:: WORK ORDER ::
Your output should be exactly the lines from the one containing "Where should I" through the last line of the listing, and nothing else. Pictures stay out.

Content starts

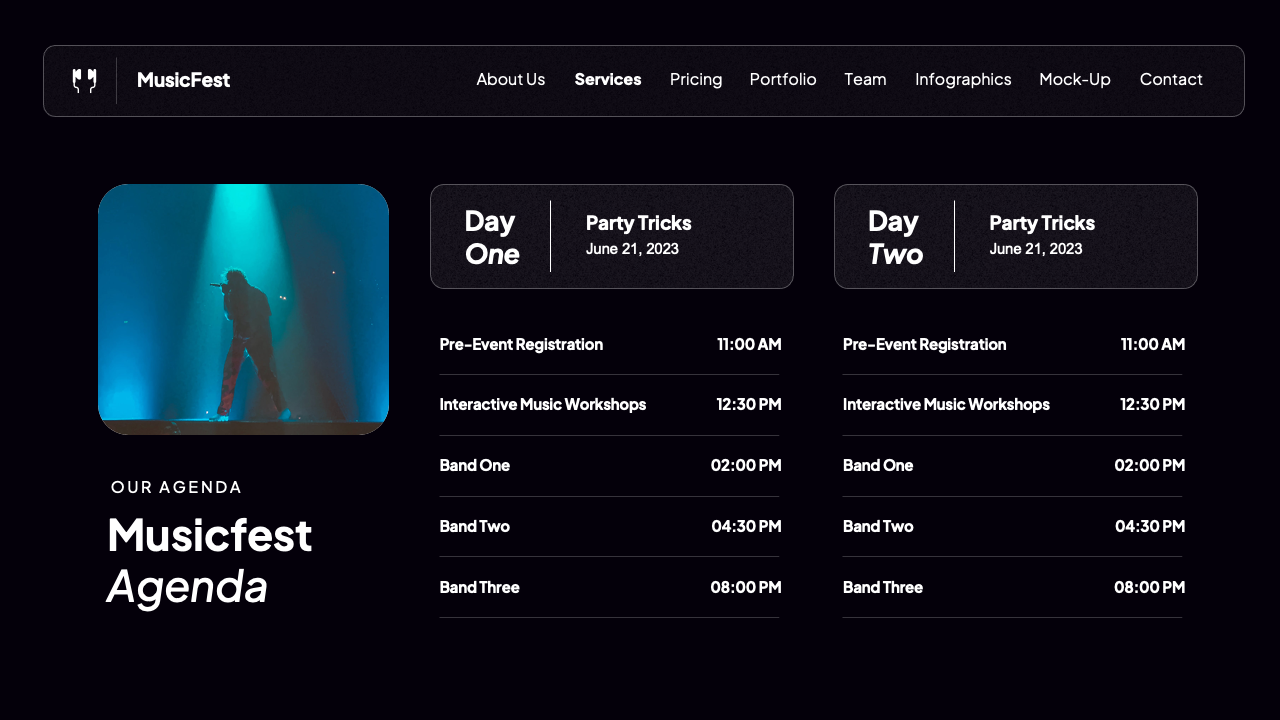This screenshot has height=720, width=1280.
Task: Click Band Three under Day Two
Action: click(x=883, y=587)
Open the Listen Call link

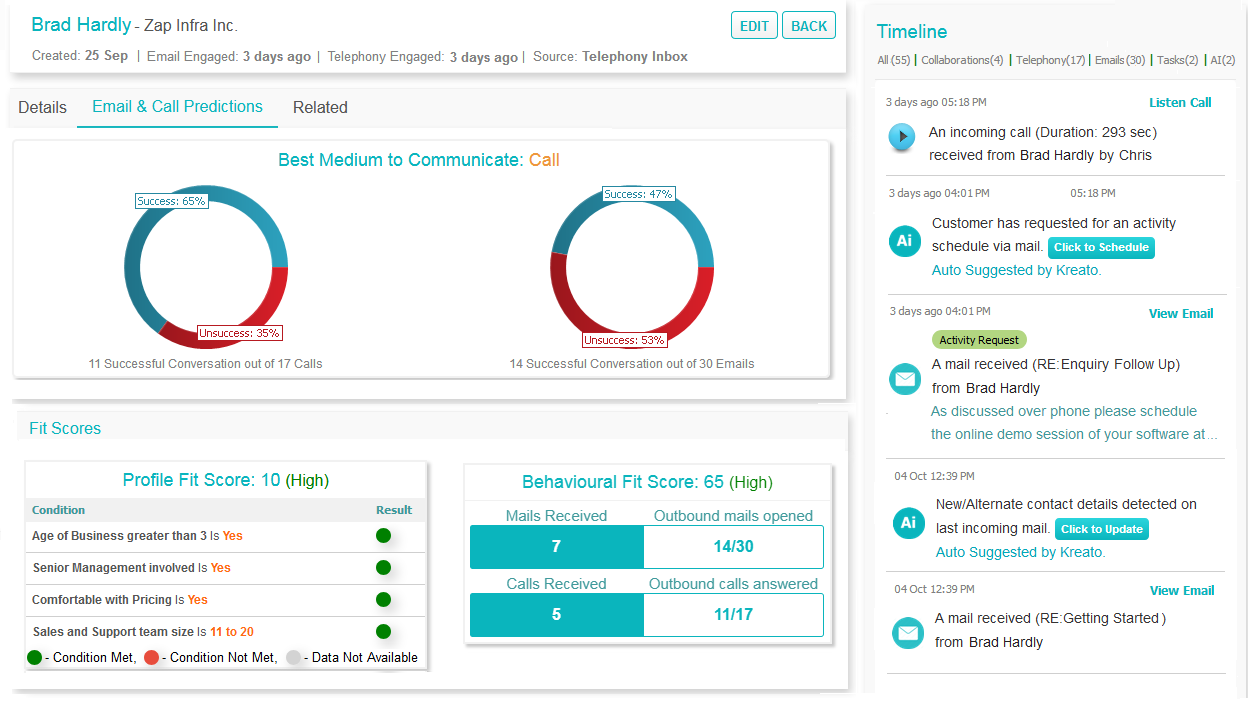1180,103
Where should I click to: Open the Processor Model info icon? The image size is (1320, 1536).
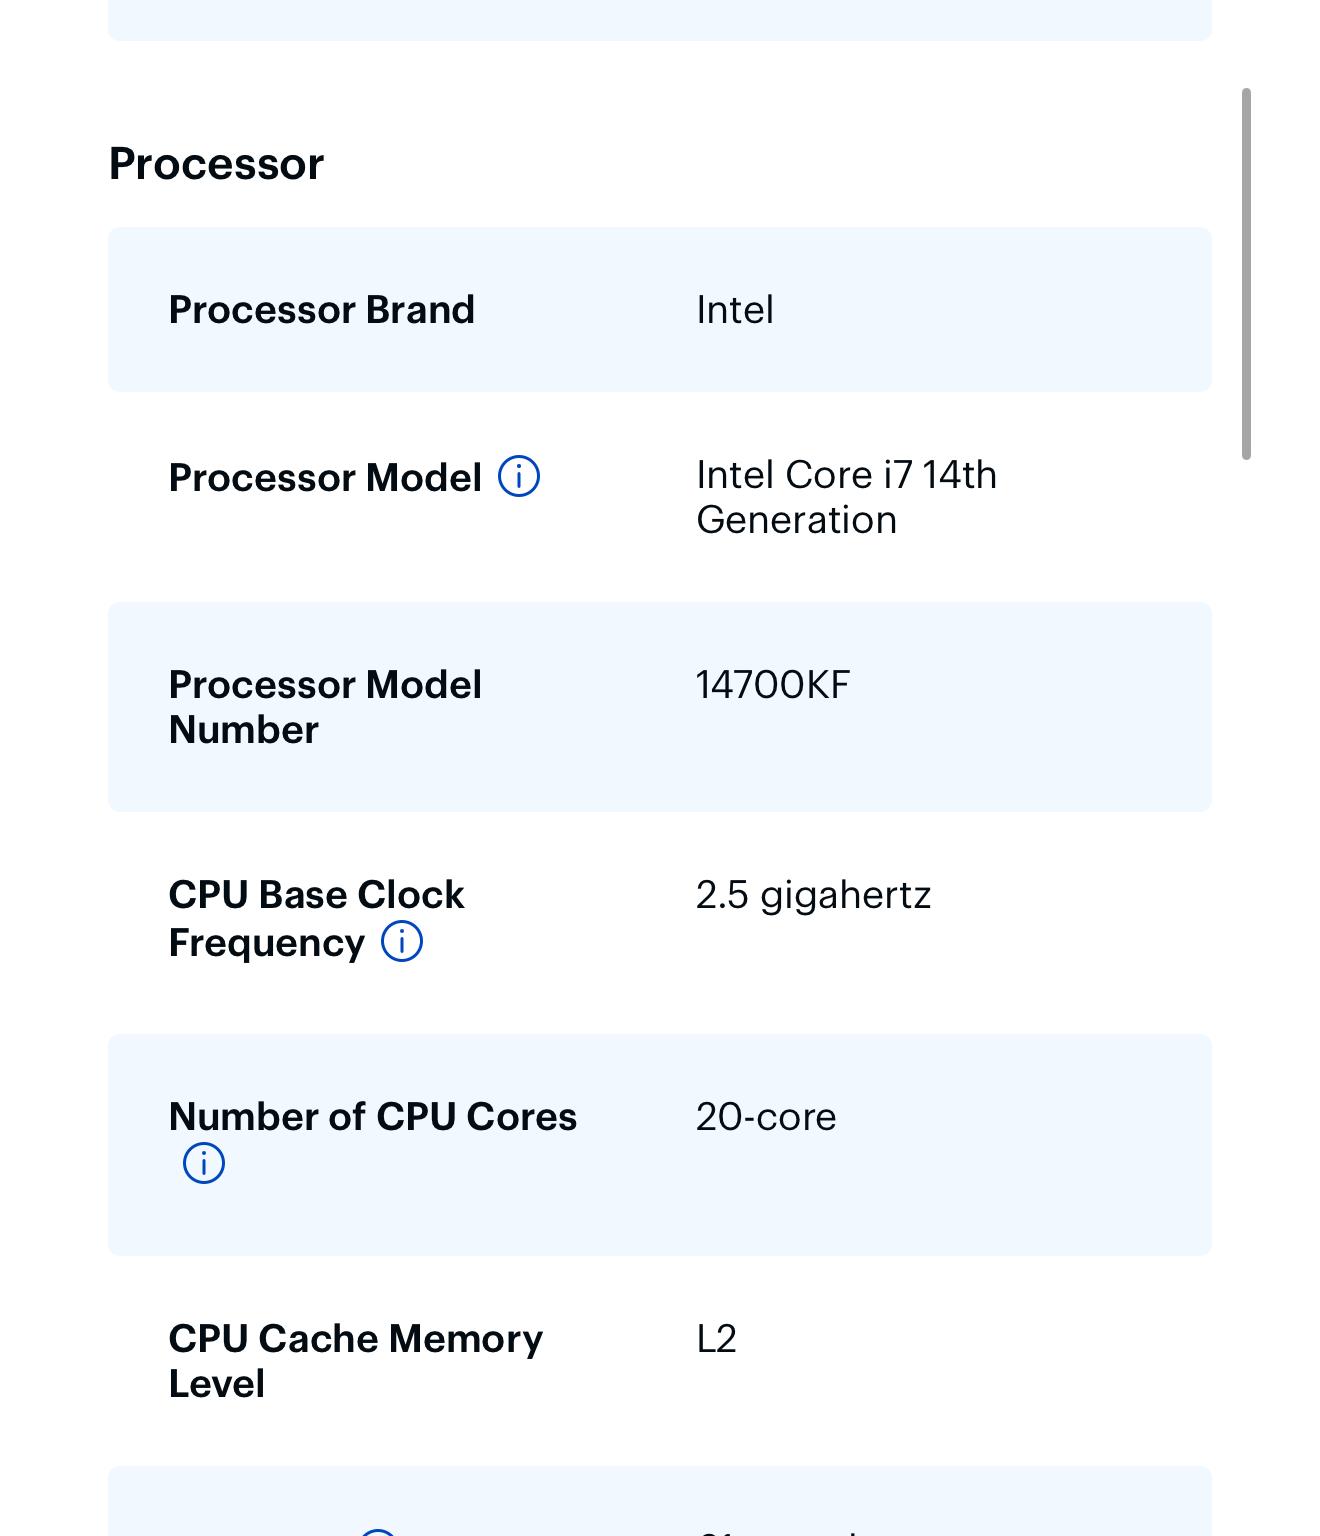point(519,476)
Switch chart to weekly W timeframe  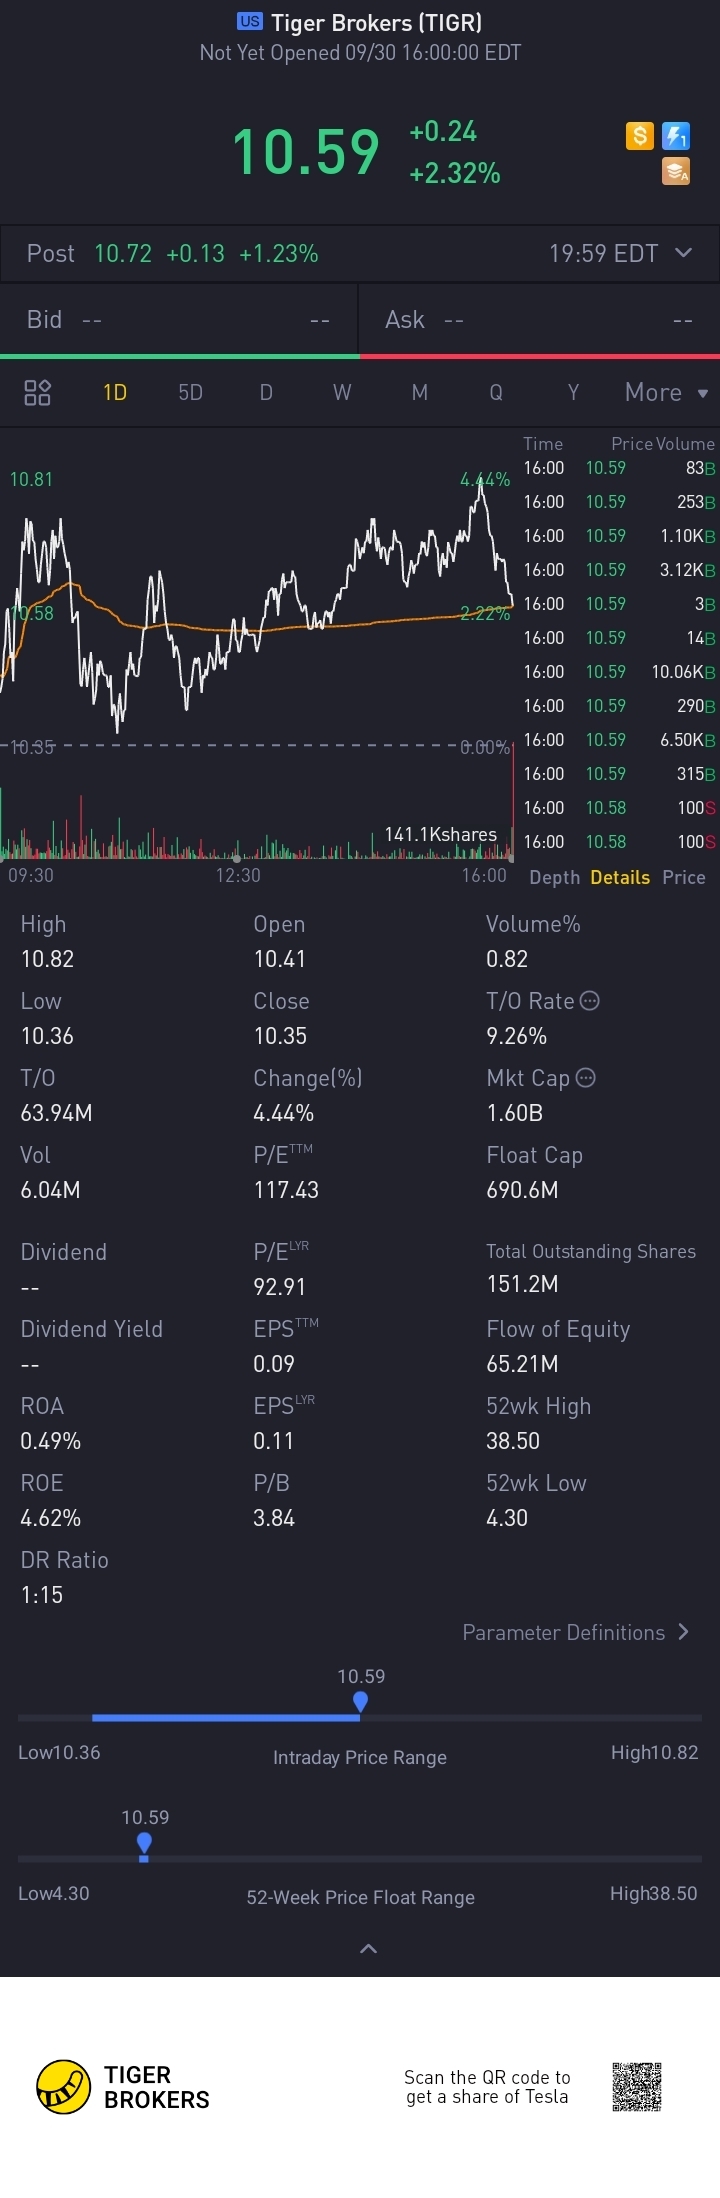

Content ends

:: RESULT OF THIS EXERCISE ::
Where should I click to: Open the Processor Model info icon? The image size is (1320, 1536).
point(519,476)
Switch chart to weekly W timeframe  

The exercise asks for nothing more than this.